Lee Underwood’s ‘88 Classic “California Sigh” Debuts On Vinyl via Drag City
Both Immaculate and startling gorgeous winds pursue the western seas as geographic landscapes break apart in a precious effort towards universal change. Where the mind splinters into a thousand holographic shades of reflective blight, mere thoughts lean into the sanctum of meditative practice upon some hill located in ancient valleys covered in a vivid, floral blankets. A bloodied sun sets in the cryptic distance as skeletal albatrosses impregnate the sudden skies just above. Fermented fruit burns under the acoustic moon where sacred choirs rage in range above mountains both quiet and still. Explosive aromas seep throughout a wood-panel living-room hiding someplace out of sight in the dormant hours of morning’s mourning. In great modesty, this is where man meets his ultimate destiny, while the disembodied soul reconnects in the same effort that the chaotic universe briefly sighed about so long ago…
Renowned musician, author and journalist Lee Underwood first began his journey in music out on the west coast after leaving the University of Colorado behind in ceremonial dust his sophomore year. After fighting vigorously with his shadow and mind, Underwood relocated to San Francisco to further continue his education and after graduating from SFSC, he got married, adopted his very first guitar, briefly attended UC Berkeley and once again fled the scene, but this time landing in the Big Apple in the spring before “Summer of Love’’. It was there he met his soul brother, creative partner and dear friend, the late Tim Buckley. The two would eventually set out to define a whole entire generation with one of the most gorgeous and simply divine catalogs in American songwriting. From 1966 to 1973, the duo recorded 7 monumental albums together before Buckley’s devastating passing in the mid 70s. With the symbiotic, self-titled debut and 1967’s groundbreaking classic “Goodbye and Hello”, which featured the unparalleled anthem“Morning Glory”, both Buckley and Underwood would soon take the world by storm with their mighty mantras of sound.

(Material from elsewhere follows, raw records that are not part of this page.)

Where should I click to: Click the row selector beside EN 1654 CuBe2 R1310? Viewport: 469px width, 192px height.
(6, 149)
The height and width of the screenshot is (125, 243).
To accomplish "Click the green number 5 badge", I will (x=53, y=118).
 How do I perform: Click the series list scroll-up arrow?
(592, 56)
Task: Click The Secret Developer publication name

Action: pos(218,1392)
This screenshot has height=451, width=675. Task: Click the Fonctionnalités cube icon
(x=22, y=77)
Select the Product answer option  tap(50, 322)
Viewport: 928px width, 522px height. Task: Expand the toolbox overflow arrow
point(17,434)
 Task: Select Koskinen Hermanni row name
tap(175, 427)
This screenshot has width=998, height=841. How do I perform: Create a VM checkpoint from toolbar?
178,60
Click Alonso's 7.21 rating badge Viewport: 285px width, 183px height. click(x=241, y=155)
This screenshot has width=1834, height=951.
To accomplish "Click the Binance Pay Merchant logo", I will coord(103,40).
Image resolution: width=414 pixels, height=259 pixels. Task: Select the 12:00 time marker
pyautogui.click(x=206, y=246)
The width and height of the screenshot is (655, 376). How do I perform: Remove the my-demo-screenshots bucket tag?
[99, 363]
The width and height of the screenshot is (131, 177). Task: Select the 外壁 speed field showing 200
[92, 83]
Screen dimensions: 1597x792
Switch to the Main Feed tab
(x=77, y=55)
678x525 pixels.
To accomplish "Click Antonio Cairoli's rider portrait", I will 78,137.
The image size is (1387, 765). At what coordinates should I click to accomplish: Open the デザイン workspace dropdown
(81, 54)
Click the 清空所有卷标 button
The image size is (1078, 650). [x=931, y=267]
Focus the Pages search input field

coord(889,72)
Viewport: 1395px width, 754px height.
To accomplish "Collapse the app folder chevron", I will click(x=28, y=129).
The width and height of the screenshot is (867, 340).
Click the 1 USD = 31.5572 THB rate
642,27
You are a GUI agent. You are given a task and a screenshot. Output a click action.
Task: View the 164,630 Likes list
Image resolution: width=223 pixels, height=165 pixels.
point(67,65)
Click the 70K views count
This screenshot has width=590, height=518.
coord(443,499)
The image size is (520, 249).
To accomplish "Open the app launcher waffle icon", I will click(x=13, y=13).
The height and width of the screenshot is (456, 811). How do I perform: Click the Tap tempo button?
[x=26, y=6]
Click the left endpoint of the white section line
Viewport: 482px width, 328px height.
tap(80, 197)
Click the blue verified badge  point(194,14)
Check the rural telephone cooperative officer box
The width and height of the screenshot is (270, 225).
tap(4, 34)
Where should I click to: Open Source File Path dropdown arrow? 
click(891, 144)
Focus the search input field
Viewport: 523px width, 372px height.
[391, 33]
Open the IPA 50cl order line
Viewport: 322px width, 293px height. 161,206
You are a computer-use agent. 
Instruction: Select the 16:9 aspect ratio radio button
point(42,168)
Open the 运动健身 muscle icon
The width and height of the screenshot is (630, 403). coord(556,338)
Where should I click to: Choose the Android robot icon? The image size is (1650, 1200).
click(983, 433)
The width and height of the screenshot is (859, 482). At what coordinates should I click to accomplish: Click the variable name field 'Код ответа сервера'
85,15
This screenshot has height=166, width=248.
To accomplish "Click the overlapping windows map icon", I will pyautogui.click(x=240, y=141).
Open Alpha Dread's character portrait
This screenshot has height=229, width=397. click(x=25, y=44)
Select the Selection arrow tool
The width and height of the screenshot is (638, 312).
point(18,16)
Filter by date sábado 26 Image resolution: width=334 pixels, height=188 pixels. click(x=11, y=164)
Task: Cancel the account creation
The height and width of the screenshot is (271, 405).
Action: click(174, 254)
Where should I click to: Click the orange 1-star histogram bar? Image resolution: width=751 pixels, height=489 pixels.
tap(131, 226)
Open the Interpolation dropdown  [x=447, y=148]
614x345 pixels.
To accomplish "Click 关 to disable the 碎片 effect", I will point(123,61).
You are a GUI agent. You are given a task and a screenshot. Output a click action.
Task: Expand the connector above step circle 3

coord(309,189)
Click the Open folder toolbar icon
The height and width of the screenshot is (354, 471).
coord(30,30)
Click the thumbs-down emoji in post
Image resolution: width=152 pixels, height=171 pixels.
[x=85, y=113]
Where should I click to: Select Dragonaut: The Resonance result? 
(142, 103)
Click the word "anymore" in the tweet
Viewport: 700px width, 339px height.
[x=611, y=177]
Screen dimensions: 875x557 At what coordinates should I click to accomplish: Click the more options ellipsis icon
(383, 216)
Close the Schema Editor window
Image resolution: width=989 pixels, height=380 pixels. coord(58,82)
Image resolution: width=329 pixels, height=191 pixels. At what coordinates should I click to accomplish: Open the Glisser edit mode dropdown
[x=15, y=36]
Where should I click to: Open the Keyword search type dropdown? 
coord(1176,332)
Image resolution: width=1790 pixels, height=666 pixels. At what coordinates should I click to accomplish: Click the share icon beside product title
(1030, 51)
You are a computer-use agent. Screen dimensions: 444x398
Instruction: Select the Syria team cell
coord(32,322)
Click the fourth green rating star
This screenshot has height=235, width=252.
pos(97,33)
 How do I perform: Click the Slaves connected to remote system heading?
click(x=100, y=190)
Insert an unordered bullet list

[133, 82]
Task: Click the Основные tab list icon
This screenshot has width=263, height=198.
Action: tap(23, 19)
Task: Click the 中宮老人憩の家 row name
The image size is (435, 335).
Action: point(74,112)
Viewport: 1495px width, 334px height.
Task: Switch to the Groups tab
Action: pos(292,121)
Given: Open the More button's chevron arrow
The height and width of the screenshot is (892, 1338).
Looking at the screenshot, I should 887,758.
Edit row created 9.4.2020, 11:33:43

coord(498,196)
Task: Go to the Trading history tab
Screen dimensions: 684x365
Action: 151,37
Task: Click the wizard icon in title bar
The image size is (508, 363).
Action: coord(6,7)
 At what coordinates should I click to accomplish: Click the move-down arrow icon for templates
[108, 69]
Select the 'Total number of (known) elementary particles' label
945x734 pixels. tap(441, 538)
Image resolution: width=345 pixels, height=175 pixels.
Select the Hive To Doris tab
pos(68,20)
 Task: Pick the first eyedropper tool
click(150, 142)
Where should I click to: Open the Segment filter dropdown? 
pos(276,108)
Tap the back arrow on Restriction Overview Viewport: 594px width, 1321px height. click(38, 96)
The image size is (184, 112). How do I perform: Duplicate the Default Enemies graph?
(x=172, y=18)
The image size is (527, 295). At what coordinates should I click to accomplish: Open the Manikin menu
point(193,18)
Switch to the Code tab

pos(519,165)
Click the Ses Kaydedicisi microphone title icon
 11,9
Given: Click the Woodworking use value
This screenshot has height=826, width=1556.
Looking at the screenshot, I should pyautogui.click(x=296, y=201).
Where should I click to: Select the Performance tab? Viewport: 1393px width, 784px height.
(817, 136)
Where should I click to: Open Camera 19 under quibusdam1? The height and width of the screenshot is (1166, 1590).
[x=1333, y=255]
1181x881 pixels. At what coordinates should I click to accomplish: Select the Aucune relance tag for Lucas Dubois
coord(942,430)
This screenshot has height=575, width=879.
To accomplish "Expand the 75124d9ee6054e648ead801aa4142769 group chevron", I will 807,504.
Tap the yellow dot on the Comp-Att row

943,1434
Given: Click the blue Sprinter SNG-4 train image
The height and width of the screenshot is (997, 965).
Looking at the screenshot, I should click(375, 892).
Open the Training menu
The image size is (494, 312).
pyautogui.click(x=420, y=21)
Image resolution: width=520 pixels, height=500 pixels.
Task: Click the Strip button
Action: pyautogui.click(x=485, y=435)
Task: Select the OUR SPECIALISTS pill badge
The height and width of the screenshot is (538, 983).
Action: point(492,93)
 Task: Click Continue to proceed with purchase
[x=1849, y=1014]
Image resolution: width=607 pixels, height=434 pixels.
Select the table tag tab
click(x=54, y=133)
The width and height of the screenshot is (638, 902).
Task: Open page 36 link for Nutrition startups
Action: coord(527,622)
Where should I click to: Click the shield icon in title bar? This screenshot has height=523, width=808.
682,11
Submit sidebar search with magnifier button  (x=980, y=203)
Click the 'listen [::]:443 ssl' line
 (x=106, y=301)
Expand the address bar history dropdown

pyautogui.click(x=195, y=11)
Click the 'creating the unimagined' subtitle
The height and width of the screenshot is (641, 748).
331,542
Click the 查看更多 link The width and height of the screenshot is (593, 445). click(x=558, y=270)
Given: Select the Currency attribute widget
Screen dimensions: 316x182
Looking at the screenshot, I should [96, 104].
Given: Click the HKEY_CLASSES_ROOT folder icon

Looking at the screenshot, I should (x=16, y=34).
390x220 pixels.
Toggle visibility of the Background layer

Underwood eventually parted ways from Buckley for a number of reason, but one in particular was to pursue a very successful career writing for music publications such as Rolling Stone, The LA Times, Jazz Forum, Down Beat and countless others after his return to the west coast. With publications and various novels under his belt at the time, Underwood sat under the burning glow of New Mexico’s maverick moon in 1988 to write and record his compelling debut “California Sigh”. Accompanied by a stellar cast of musicians such as Steve Roach, Kevin Braheny Fortune and Chas Smith, the band set out to create a magical body of work to decipher the almighty infinity of expression and holy atmosphere found in instrumental music. Across the albums 11 tracks springs ahead this seasonal afterlife of polished, primitive performances, where storytelling through instruments is crucial. With numbers like “Seaview”, “Quietude Oasis” and the album’s title track, “California Sigh” inspiring the wild flowing freedom of music, Underwood spoke from his heart and made sense of the decades that were now behind him. Released for the very first time since its 1988 debut on cassette, the influential Drag City label has finally given this album the proper release it deserves as a double LP. With a safe assumption that Underwood is proud of this re-release, we’re sure Buckley would feel the same for his long time friend as he makes him proud from beyond the great bardo of time and space.